You need CXL to extend the cache coherency properties of actual RAM over a remote link. That's costly tech. Otherwise, you're relying on the OS (and even the compiler/basic libraries, since you need to make fences, etc. OS-visible) to paper over the differences by doing its own implementation of distributed shared memory (this is known as a 'SSI' or single-system-image approach) which has significant challenges and is closer to the spirit of setting up swap.

fc417fc802 · 2026-03-16T05:17:58 1773638278

I didn't mean anything like that. Just the equivalent of a GPU with the ability to run arbitrary CPU oriented programs.

Of course GPUs do many tasks very well but there are also plenty of problems that aren't well suited to them. Well I suppose I've answered my own question at this point.

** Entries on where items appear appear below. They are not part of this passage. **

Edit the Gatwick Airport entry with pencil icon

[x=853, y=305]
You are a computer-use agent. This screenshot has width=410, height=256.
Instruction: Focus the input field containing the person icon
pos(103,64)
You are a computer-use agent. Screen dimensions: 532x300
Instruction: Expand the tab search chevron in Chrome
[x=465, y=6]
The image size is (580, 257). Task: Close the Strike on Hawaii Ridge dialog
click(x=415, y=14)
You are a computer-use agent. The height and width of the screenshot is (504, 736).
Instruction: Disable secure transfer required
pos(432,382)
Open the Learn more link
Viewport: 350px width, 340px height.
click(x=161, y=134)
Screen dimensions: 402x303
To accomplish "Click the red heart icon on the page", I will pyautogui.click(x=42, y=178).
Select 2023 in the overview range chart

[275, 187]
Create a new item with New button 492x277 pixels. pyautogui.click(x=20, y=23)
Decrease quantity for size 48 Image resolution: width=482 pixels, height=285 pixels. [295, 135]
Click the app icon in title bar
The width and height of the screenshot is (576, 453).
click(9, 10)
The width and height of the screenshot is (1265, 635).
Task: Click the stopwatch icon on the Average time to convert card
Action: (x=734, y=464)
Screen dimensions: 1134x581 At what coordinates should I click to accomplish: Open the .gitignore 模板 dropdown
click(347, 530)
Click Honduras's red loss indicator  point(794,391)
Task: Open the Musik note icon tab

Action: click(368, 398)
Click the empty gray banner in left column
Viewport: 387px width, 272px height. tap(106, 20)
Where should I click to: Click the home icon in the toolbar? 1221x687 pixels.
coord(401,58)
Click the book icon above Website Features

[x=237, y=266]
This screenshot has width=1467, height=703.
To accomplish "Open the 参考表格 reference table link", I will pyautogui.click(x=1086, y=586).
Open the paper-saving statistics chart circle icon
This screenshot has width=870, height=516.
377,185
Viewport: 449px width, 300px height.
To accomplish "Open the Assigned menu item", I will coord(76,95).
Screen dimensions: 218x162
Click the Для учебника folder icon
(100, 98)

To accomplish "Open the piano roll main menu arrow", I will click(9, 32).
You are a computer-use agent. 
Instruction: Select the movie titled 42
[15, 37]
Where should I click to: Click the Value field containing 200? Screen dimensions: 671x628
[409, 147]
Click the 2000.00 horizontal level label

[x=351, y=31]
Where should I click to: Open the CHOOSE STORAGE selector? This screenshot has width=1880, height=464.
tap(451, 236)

There probably just aren't enough real world problems that aren't amenable to running on a GPU while also being either compute or memory bandwidth bound.

Still the near-monoculture does strike me as odd. I guess GPUs have bifurcated into enterprise versus consumer at this point but otherwise all we've got is a single CPU example from over a decade ago and a single alternative take on the concept from Fujitsu. Is it just due to the obscene cost of masks for modern process nodes?

akvadrako · 2026-03-16T09:31:04 1773653464

Things like that existed in the category of accelerator cards. Xeon Phi (Knights) is one example, focused on core count. Some from HP have soldered on SSDs too. You also had blade servers which is more focused on that use case, though that's going out of style.

I don't think PCIe is really a good fit for general CPU tasks. You need big heatsinks and power and can't fit that much RAM on board.